**What is required:** Extend the commentary on space weapons and Russian objections to US missile defenses in Poland and the Czech Republic, starting right after its final sentence.

Passage shown START

This argument never seems to work both ways. It always justifies any other country’s space weapons, laying the blame on something the US has done, may do, is thinking about doing, or is merely accused of doing in the mass media. But it never seems to justify any US hardware-development response to actual space weapons deployed by other countries, from the cannon mounted on a Soviet manned space station, to its operational killer satellites and orbital nuclear weapon launchers, to the recent Chinese anti-satellite missile test. The US did not respond in kind to those weapons because they made no military sense—there was no mindless reflex, but instead a rational assessment of security requirements. Those assessments usually can be made regardless of the actions of other parties, especially regarding the level of required space weapons.
Perhaps as befits a subject related to outer space, there seems no limit to the use of misinformation and disinformation in public arguments about “space weapons”. One final example is from Russian complaints in recent weeks about US plans to deploy anti-missile systems in Poland and the Czech Republic. The US says they are focused at potential Iranian missiles aimed at North America. Russian spokesmen insist they are intended to destroy Russian missiles retaliating against the US in a nuclear exchange.
The Russian statements are so preposterous one has to wonder either at the intelligence of the speakers, or at their estimate of the lack of intelligence in their target audience (true, the complaints have been taken seriously in much of the Western mass media). The technological flaw is simple: missiles launched from the Czech Republic, say, cannot ever hope to intercept missiles launched from Russia against America, because—now, pay attention, Western mass media—Earth is round.
If you look at a flat map and use a ruler, a missile flight path from Russia to North America might indeed seem to fly directly westwards and cross Poland and the Czech Republic. But run the path on a globe, with a string, and you can see that the true paths run to the northwest from Russia, out over Iceland. The only destinations of long-range Russian-based rockets that cross the Czech Republic would be Brazil or Venezuela: not likely enemies.

Passage shown END
Given data START

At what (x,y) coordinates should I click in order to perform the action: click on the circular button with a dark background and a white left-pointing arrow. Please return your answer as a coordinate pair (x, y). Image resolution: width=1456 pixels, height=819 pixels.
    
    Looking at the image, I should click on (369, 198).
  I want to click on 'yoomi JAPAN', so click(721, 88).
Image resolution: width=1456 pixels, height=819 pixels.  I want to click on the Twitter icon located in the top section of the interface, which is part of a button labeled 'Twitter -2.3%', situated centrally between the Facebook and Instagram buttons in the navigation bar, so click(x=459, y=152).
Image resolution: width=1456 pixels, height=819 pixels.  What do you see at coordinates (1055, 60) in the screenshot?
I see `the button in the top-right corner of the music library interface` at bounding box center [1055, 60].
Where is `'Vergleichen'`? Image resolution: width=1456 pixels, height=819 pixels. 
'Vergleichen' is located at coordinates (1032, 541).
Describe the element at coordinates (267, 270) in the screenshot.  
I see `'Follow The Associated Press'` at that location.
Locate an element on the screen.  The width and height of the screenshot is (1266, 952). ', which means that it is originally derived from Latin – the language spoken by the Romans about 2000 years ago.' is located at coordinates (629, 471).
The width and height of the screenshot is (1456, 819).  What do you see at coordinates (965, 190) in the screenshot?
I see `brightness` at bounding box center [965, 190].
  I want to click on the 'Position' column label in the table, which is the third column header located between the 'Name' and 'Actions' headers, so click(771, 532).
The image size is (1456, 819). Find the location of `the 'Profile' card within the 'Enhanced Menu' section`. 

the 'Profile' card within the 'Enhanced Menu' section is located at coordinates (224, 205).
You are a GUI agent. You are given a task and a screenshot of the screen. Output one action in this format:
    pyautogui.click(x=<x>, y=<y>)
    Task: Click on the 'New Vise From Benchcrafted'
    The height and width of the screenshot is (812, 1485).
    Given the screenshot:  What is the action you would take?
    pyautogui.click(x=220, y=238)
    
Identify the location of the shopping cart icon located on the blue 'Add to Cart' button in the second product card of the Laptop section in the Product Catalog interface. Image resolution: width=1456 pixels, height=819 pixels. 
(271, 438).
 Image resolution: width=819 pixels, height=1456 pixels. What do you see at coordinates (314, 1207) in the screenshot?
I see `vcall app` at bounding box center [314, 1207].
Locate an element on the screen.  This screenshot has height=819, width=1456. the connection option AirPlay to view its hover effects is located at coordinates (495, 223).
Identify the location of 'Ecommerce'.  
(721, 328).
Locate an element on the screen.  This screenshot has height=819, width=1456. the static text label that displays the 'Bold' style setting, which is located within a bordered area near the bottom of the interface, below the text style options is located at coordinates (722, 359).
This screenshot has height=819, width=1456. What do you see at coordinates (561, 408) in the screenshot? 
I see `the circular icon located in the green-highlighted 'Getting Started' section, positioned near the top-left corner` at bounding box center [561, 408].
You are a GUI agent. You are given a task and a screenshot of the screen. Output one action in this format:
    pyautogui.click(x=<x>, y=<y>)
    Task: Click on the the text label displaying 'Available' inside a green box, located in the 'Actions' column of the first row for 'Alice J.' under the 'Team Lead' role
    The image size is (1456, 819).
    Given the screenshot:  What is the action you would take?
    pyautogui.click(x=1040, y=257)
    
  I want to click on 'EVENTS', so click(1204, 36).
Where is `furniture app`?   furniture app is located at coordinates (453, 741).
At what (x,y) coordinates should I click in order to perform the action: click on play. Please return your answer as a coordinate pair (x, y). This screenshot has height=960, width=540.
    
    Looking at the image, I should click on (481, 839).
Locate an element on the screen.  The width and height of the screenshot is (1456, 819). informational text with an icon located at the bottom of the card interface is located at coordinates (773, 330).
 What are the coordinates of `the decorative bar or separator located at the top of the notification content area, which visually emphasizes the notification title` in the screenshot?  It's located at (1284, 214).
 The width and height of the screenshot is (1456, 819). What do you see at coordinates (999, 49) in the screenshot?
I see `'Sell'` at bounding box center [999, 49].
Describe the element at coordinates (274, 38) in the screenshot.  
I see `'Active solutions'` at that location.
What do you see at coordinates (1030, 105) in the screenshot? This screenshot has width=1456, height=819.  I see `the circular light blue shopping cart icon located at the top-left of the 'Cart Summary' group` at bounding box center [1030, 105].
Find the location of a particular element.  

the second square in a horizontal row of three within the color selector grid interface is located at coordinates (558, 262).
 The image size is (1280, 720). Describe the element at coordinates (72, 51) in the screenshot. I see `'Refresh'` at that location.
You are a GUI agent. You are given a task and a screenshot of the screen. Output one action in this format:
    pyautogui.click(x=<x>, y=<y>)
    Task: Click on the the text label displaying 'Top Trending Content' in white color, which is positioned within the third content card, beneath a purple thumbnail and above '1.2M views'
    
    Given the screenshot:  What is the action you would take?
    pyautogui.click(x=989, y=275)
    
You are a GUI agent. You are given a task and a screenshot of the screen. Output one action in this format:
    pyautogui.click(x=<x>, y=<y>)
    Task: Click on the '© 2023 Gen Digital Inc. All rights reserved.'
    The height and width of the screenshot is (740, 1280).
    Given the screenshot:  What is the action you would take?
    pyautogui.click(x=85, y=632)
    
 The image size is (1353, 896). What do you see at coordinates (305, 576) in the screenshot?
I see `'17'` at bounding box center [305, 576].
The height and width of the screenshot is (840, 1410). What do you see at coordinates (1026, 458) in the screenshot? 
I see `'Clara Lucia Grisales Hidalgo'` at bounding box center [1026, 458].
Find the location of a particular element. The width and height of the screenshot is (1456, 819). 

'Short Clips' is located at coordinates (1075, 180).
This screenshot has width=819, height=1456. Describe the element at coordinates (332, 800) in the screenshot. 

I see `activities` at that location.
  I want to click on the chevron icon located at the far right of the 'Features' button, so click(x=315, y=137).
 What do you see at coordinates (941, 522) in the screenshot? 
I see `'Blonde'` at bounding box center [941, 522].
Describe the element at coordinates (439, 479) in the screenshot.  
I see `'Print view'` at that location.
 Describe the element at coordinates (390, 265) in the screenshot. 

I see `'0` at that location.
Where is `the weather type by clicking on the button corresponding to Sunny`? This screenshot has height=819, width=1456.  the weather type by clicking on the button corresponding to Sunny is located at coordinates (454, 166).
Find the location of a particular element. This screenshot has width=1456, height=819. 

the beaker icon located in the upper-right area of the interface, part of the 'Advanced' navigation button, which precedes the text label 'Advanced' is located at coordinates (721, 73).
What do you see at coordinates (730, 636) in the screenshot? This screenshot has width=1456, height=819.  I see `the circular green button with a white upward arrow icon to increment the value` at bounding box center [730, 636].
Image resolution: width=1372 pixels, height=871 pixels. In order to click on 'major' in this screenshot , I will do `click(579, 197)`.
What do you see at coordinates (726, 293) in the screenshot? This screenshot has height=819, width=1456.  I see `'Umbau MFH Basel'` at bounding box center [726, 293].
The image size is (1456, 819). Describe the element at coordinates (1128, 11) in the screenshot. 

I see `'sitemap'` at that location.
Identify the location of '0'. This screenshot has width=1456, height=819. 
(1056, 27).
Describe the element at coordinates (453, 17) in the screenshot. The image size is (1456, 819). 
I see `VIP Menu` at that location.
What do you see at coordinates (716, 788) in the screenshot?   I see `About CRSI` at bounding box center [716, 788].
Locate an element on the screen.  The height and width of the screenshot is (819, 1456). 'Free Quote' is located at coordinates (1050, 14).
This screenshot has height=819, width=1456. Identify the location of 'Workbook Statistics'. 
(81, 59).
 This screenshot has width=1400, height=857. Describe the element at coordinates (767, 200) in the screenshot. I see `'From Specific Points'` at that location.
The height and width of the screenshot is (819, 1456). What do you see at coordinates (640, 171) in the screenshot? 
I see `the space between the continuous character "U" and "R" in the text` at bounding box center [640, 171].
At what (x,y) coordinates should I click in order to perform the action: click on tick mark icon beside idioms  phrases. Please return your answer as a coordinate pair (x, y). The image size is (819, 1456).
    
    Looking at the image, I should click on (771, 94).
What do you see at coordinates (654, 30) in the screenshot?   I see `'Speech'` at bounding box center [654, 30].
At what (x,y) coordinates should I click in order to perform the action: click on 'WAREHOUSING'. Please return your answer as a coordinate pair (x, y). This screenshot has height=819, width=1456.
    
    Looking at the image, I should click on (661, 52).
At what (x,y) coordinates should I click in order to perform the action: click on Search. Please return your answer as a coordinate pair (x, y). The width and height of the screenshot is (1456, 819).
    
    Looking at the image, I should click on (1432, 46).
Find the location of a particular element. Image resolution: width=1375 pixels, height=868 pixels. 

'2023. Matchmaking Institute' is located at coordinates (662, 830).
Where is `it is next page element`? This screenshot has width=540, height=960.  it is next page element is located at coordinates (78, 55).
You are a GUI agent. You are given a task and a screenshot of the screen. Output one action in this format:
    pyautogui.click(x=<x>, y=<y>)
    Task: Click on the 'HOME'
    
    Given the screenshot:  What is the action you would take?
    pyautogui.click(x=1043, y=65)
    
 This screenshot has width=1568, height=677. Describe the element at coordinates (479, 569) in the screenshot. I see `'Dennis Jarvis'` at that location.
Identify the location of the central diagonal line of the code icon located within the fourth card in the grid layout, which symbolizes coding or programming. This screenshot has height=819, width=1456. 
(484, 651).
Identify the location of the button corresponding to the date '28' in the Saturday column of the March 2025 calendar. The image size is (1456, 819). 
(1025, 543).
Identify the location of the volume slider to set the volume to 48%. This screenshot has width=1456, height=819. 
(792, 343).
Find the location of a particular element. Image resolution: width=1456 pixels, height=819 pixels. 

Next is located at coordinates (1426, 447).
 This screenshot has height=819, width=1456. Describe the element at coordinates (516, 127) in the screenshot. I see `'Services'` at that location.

Given data END

**Answer to the exercise:**
|Is it too much to expect that, fifty years after Sputnik, diplomats and journalists and policy wonks begin to get a few clues about how rockets really work, and how propagandists play to baseless fears and ignorance?|
Russian military missiles are fast-burn boosters, so there is only a two- or three-minute interval when an infrared-guided anti-missile could actually see and hope to hit its target. The flight path is so far north of the proposed bases that to reach the missile in that interval would require a rocket able to achieve 20 to 40 G’s and a burnout velocity four times escape velocity from Earth’s gravity: far greater power than any rocket ever built or even just imagined. If this interval is missed, the would-be anti-missile would then be in a hopeless “tail chase” of the Russian missile, requiring the anti-missile to be much bigger and much faster than its target.
Nobody is building such an anti-missile, and probably nobody knows how to even start. So by principles of rocket science, the recent Russian complaints can be exposed as fraudulent. Is it too much to expect that, fifty years after Sputnik, diplomats and journalists and policy wonks begin to get a few clues about how rockets really work, and how propagandists play to baseless fears and ignorance?
If we can’t even get verifiable facts and limits correct, there’s no hope of developing a trustworthy set of international reality-based agreements regarding constraints on future actions in space or on Earth.